The astrology we’ve experienced this year has picked up the world and spun it on its finger, leaving most of us feeling a bit dizzy. The biggest news events—the earthquake in Haiti at the beginning of the year, the BP oil spill in the Gulf of Mexico, the midterm elections, and the sluggish (some would say nonexistent) economic recovery all fit the same basic astrological picture of issues that are larger than life.
It’s been astrology on the largest possible scale, involving numerous outer-planet alignments and focused on the Aries Point—the first degree of the zodiac, which has a curious magnifying effect I’ve described in many recent editions. The feeling is confrontational. It’s the sense of everything about the world being at the edge of an abyss, and by default, we’re there too. I think that most of us cope by keeping our heads out of big-world stuff and focusing on our personal lives to the best extent we can. Who knows, maybe it’s true—if you feel okay, then everything with the world is going to be fine.
The astrology of midautumn has a different emotional tone than anything we’ve experienced for a while, because it involves Venus retrograde. Venus is a planet associated with our feelings, our values, relationships, and sexuality. It’s an inner planet, closer to the Sun than is the Earth. Retrograde motion is an illusion created when a planet is close to our own. Venus is about to pass between the Sun and the Earth, creating this effect. Venus is retrograde least of all the planets, just eight percent of the time—six weeks out of every eighteen months. Compare that to Mercury, which is retrograde for three weeks three or four times a year, or to Pluto, retrograde five out of twelve months.
Venus is now in Scorpio, and the retrograde begins in that sign on October 8, one day after a stunning Libra New Moon. I’ll come back to that New Moon in a moment—it has a message for us connected to Venus retrograde.

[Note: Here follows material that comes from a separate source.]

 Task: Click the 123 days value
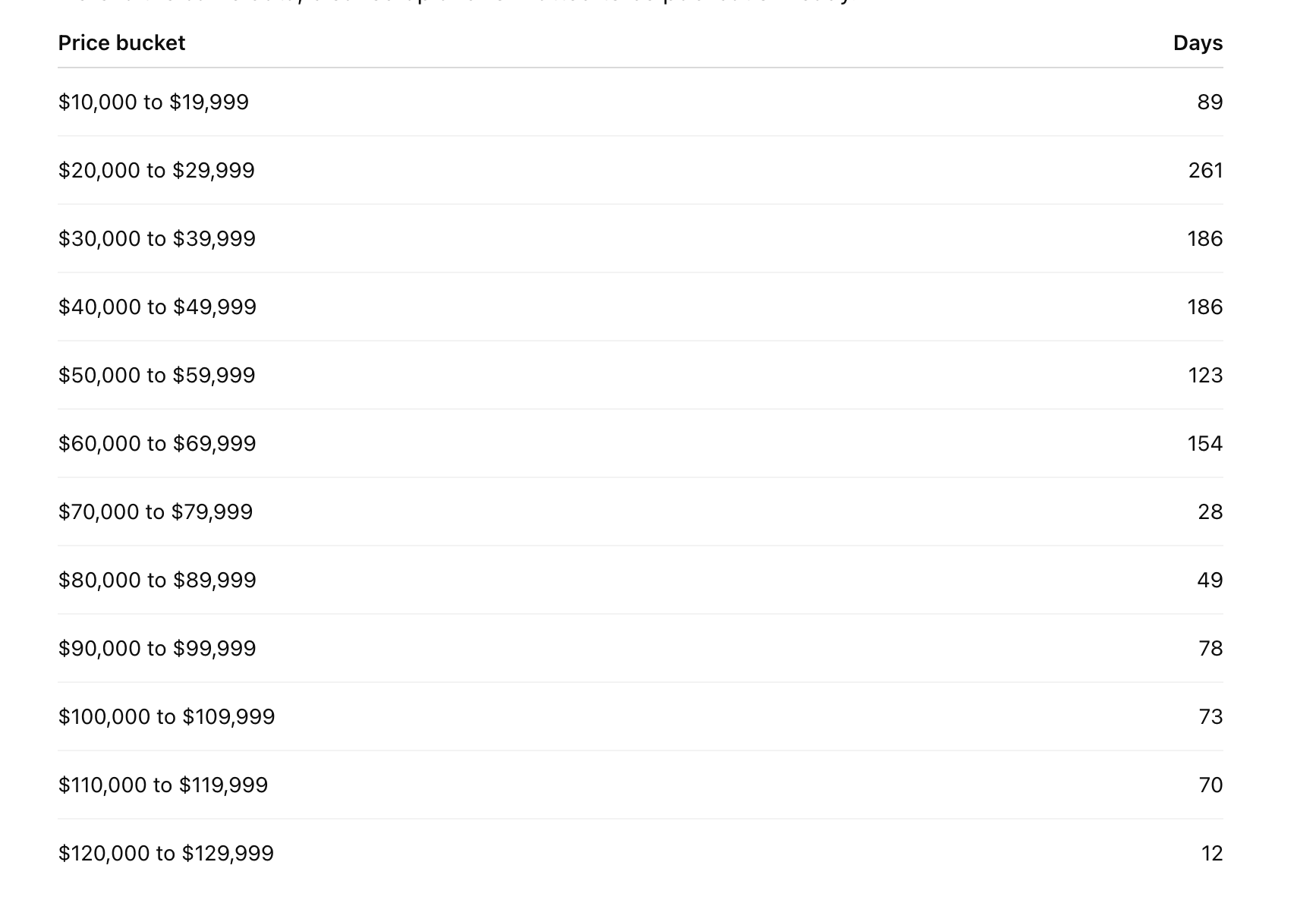1205,376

In traditional astrology, Venus is the ruler of two signs, Taurus and Libra. When a planet is placed in a sign opposite the sign it rules, that’s a condition called detriment. It’s a harsh word, I know; many of us have natal planets that are in their detriment (Mercury is one of mine) and we may wonder what to do with them. Old rules of astrology need to be translated carefully into our modern context, but there is always a good translation, and by good, I mean the ancient scholars who gave us our astrology wanted us to notice something that was relevant now, even if the rule we’re applying is 2,000 years old. In astrology, “good” means useful.
Venus in Taurus (one of her rulership signs) is confident in what she believes. The feeling of Venus in Taurus is rooted like a tree. Put Venus in Scorpio and she can feel a little lost—or sold out. Scorpio is a sign of relationships, representing a kind of boundaryless merger with another person. Venus wants to be fully self-possessed and self-defined; in Scorpio, she is totally subservient to the desires of another, or a situation in which she loses her self-definition. Once there, she might resort to manipulation as a way of getting back a piece of her lost power.

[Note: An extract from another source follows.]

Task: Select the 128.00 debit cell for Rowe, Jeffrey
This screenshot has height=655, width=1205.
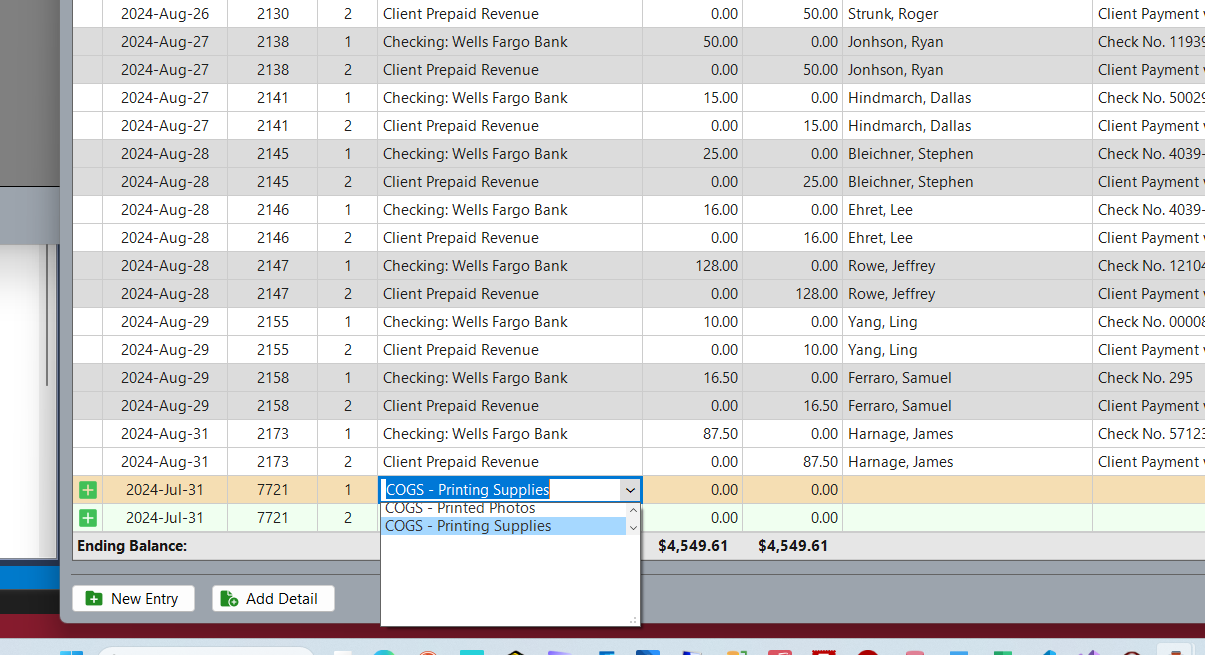Action: [x=692, y=266]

In many ways that sums up our lives right now, and the life of our society. Whether we’re talking about consumer debt, the Ponzi scheme that runs the nation known as Wall Street, or a political system that can produce the miracle of a 41-year-old virgin (okay, “secondary virgin”) Republican senatorial candidate who is actually taken seriously by a swath of the American public, we’re in pretty deep.

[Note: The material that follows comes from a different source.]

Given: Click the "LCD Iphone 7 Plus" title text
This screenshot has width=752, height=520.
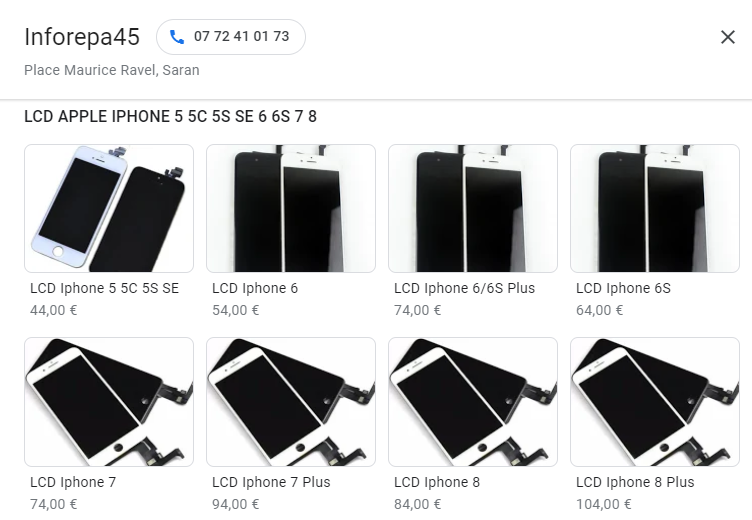Looking at the screenshot, I should [x=271, y=482].

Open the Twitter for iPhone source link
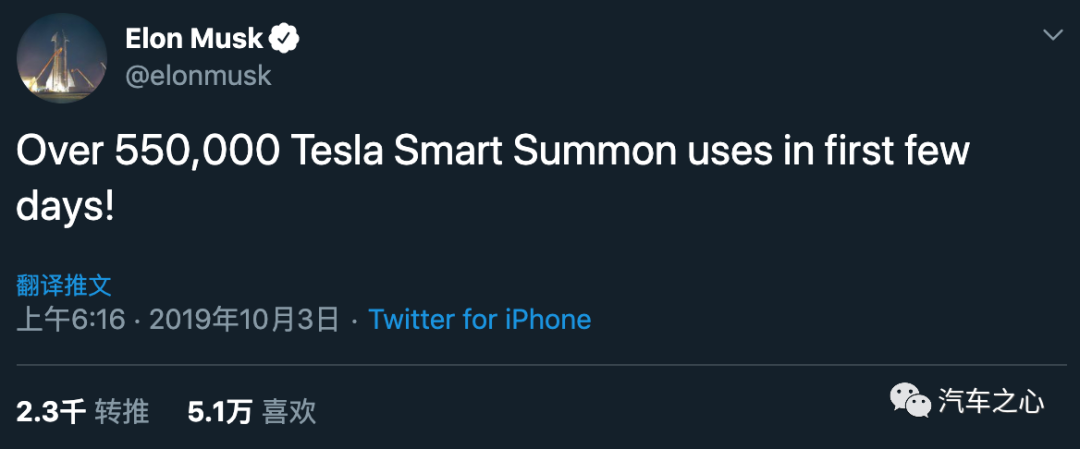tap(479, 320)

Venus in Taurus is about nourishment. If we put Venus into detriment, you get an effect like “that looks like food, but it really isn’t.” Indeed, most people don’t eat food. I keep reading that 40 percent of the caloric value of the American diet comes from high fructose corn syrup (which is currently getting a linguistic detoxification as “corn sugar”). Corn syrup makes a lot of people sick—for one thing it turns right into arterial plaque, and it’s toxic in about 50 other ways. (It’s better for you than Nutrasweet, which is neurotoxic and has a brain cancer issue that delayed the product’s release for years—and look how many people drink that.) The American food supply is rife with trans-fats, gluten, genetically modified organisms, and nearly everything coming out of a factory. We in the Hudson Valley are fortunate—we have farmers markets everywhere; you can join winter and summer farm shares, and it’s possible to eat local food (if you can afford it, and if you care).